Toute sa vie, elle a porté, transmis et honoré la mémoire et l’héritage de son père, Jean Zay, assassiné par la Milice le 20 juin 1944.
Elle fut la cheville ouvrière de la création du Cercil – Centre d’études et de recherches sur les camps d’internement du Loiret – installé en 2011 dans l’ancienne école maternelle de la rue du Bourdon-Blanc, mise à disposition par la Ville. Le Cercil a été inauguré le 27 janvier 2011, en présence de Simone Veil, de Jacques Chirac et de Serge Grouard, maire d’Orléans.
Dans ces murs chargés d’histoire, le Musée-Mémorial propose une exposition permanente, un centre de ressources, une salle d’activités pédagogiques et culturelles ainsi qu’un Mémorial en hommage aux 4 400 enfants déportés. Grâce aux recherches historiques menées par les équipes du Cercil sous son impulsion, des générations d’élèves ont pu comprendre, apprendre et ressentir. Le nom, le prénom, l’âge et, lorsque cela est possible, la photographie de chacun de ces enfants rappellent avec force que derrière les chiffres, il y avait des visages, des rêves et des vies.

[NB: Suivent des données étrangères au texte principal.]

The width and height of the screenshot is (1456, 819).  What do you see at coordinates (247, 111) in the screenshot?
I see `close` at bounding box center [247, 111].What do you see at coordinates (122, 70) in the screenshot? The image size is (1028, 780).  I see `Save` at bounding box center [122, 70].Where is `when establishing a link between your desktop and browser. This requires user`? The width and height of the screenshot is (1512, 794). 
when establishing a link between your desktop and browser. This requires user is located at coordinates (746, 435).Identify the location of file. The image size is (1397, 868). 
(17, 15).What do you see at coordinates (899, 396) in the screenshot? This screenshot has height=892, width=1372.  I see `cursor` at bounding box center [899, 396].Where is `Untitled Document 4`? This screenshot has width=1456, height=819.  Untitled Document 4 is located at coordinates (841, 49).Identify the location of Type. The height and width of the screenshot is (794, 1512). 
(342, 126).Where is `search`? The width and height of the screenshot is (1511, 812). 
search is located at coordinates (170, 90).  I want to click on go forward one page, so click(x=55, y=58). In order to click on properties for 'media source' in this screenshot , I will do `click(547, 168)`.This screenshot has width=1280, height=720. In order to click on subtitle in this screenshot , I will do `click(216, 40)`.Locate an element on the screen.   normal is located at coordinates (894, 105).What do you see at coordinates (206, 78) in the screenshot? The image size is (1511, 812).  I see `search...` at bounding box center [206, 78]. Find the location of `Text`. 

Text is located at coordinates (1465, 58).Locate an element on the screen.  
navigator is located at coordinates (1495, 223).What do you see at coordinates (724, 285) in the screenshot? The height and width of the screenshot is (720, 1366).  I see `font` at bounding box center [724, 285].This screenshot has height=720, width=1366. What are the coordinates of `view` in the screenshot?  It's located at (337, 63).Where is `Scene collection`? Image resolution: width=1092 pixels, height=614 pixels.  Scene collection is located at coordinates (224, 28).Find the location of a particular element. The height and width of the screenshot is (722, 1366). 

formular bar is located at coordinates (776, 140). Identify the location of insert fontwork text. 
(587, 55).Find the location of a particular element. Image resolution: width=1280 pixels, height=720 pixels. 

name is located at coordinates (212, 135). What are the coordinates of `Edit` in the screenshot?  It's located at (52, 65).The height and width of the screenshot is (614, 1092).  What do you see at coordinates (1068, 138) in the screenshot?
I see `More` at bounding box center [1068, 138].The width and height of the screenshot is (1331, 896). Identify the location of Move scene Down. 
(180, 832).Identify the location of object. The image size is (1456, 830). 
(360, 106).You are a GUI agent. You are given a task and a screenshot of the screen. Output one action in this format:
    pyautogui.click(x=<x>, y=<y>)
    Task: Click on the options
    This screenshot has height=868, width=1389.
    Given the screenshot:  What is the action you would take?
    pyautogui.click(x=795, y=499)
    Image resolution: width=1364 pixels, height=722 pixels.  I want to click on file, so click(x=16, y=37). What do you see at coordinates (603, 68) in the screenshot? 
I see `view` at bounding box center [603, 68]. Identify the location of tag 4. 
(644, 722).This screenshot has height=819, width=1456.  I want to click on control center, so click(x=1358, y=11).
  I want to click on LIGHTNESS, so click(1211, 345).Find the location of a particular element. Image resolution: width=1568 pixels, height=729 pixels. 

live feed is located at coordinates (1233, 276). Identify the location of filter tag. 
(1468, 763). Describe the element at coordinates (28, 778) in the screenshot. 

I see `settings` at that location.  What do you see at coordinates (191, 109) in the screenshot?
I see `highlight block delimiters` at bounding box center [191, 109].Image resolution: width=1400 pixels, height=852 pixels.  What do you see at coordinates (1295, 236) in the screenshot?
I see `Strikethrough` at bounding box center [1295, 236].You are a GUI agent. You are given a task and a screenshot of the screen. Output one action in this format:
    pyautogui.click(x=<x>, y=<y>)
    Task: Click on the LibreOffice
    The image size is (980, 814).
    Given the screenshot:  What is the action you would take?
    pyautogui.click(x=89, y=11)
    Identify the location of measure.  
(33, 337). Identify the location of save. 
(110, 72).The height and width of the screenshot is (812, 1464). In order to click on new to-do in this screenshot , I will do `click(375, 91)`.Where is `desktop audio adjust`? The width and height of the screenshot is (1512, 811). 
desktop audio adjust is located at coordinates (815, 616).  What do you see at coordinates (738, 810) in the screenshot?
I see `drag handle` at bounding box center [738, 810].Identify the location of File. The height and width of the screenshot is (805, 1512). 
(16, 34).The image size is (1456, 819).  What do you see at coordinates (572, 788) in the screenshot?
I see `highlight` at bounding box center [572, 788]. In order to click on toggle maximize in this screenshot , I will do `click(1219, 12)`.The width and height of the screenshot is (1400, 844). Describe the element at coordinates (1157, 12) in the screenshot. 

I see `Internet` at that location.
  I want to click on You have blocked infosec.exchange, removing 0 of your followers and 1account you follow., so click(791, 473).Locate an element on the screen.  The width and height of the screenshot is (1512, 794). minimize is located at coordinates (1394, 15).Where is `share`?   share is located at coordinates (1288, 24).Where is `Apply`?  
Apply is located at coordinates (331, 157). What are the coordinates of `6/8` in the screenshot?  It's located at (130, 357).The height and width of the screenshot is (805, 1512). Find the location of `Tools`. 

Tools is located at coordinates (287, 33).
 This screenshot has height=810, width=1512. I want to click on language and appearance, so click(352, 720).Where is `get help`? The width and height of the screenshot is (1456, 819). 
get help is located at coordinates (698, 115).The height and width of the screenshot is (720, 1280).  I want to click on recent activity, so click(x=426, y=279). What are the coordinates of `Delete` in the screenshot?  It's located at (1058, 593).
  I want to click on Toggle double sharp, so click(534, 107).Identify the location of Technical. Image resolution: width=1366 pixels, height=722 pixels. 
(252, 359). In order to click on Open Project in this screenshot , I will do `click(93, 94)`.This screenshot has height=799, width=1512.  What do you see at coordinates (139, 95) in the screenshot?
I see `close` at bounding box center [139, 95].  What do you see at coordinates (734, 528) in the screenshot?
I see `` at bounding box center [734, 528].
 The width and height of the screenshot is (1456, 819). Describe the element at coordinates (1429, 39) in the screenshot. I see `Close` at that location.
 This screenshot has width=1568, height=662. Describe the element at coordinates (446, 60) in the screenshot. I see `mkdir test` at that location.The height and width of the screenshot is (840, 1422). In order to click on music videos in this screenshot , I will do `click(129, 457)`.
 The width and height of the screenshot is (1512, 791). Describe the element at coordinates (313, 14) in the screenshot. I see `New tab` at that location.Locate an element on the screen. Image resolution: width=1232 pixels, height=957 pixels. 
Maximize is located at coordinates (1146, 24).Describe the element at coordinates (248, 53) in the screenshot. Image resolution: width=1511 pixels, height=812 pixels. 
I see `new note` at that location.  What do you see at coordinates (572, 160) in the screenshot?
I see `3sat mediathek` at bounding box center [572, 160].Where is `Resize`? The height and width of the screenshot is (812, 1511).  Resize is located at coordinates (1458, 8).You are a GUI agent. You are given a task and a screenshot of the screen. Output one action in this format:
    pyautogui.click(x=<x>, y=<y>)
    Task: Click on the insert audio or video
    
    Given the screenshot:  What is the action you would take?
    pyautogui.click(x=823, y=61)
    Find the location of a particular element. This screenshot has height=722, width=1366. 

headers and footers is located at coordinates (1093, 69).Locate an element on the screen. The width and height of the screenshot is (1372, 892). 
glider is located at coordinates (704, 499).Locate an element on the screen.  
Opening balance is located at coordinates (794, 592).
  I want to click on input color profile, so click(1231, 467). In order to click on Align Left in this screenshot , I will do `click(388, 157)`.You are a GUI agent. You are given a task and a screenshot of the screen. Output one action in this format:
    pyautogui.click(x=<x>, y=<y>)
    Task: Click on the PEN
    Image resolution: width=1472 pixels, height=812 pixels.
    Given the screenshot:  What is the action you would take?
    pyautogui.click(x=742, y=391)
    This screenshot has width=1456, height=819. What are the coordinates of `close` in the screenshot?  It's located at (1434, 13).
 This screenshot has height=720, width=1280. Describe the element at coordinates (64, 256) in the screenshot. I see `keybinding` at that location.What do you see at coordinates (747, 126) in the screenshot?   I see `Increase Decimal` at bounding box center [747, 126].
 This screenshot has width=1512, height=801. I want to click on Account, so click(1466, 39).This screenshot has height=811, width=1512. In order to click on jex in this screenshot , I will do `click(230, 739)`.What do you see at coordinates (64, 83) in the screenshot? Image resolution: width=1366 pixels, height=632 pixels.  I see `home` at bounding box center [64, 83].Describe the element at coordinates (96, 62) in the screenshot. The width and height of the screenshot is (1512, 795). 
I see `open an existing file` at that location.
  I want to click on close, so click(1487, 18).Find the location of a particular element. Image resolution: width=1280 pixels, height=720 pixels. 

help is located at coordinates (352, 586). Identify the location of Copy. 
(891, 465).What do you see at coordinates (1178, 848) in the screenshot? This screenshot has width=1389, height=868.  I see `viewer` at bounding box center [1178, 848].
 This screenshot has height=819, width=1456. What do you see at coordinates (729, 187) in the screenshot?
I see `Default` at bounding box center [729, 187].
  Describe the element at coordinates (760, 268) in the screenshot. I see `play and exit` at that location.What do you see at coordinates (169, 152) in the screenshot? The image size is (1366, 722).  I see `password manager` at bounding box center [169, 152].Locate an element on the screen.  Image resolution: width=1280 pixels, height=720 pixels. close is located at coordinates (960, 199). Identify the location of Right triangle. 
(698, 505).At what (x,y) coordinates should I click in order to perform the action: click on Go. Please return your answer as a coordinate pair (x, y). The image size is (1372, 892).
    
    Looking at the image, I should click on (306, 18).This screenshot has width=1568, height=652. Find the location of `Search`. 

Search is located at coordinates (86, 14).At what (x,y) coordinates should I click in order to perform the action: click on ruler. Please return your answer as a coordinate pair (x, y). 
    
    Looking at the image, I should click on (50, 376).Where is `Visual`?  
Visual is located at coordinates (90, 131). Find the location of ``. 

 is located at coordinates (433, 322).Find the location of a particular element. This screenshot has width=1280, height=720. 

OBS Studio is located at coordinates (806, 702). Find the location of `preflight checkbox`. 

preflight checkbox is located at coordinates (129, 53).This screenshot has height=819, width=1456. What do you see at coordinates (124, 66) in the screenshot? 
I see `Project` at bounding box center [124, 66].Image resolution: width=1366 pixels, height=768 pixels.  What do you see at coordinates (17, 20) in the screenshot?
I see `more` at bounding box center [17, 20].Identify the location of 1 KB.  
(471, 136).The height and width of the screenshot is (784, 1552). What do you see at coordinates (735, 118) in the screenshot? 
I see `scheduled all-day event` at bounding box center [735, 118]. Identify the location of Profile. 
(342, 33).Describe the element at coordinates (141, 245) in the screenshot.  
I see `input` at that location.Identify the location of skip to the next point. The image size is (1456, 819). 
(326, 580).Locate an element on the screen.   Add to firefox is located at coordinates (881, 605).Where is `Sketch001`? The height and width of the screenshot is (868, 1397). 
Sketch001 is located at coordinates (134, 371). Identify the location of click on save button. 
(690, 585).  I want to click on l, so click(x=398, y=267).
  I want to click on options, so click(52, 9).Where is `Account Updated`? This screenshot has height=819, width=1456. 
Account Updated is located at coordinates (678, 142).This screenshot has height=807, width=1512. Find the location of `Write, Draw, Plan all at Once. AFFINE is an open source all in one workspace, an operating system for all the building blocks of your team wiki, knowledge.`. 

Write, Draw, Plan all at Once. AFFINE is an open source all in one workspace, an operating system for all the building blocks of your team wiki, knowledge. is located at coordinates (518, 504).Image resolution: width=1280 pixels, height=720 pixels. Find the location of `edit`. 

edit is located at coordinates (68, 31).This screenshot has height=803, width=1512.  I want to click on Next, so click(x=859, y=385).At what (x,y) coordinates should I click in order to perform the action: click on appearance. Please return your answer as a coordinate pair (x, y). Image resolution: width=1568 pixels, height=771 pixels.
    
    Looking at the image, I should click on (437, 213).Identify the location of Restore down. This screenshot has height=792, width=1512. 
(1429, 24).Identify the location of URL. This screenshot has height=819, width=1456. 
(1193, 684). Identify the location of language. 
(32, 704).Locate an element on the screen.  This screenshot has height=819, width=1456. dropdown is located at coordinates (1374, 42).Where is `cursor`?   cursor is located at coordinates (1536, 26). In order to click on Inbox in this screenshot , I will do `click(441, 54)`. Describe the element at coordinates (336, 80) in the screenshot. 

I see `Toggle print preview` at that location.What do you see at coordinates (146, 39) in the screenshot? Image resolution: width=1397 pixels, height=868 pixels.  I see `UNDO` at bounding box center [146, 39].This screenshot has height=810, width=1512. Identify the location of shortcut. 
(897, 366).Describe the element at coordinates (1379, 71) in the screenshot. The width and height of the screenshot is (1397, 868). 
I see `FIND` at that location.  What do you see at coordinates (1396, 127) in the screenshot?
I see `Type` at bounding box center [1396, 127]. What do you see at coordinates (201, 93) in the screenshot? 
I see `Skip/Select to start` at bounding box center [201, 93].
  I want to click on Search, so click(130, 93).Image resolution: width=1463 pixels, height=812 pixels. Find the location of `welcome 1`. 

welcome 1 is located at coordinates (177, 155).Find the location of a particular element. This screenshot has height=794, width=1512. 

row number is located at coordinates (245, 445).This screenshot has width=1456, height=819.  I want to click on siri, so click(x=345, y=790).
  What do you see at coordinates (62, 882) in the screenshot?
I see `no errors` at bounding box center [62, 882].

« Rien de tout cela n’aurait été possible sans la ténacité, l’exigence et le courage d’Hélène Mouchard-Zay. Ce jour de janvier 2011, nous n’ouvrions pas seulement un lieu, nous consacrions un engagement collectif envers la vérité et la mémoire », souligne Serge Grouard, maire d’Orléans.
En 2019, elle avait également relevé le défi de faire revivre à Orléans le premier Festival de Cannes, imaginé par Jean Zay et empêché par le déclenchement de la guerre. Pendant une semaine, la ville a vécu au rythme du cinéma de la fin des années 30.
En novembre 2023, le parc Pasteur a accueilli une œuvre mémorielle inscrivant durablement le souvenir de Jean Zay dans l’espace public orléanais sous la forme d’une grande table de banquet en granit noir, conçue par les artistes Anne et Patrick Poirier.
Conseillère municipale durant douze années, Hélène Mouchard-Zay a incarné un engagement exigeant et une détermination constante à transmettre l’histoire et à lutter contre l’oubli.
« Je l’ai encore entendue le rappeler avec force la dernière fois où nous nous sommes vus : il faut combattre et sanctionner les actes antisémites. Mais il faut d’abord éduquer, déconstruire les préjugés, transmettre l’histoire. Son combat était limpide, inlassable, essentiel : faire naître la génération zéro haine de demain », ajoute Serge Grouard.
Aujourd’hui, Orléans perd une conscience, une voix, une force morale. Son œuvre demeure et continuera de vivre dans la mémoire de chaque enfant qui franchira les portes du Cercil.
La Ville d’Orléans adresse ses condoléances les plus sincères à sa famille et à ses proches.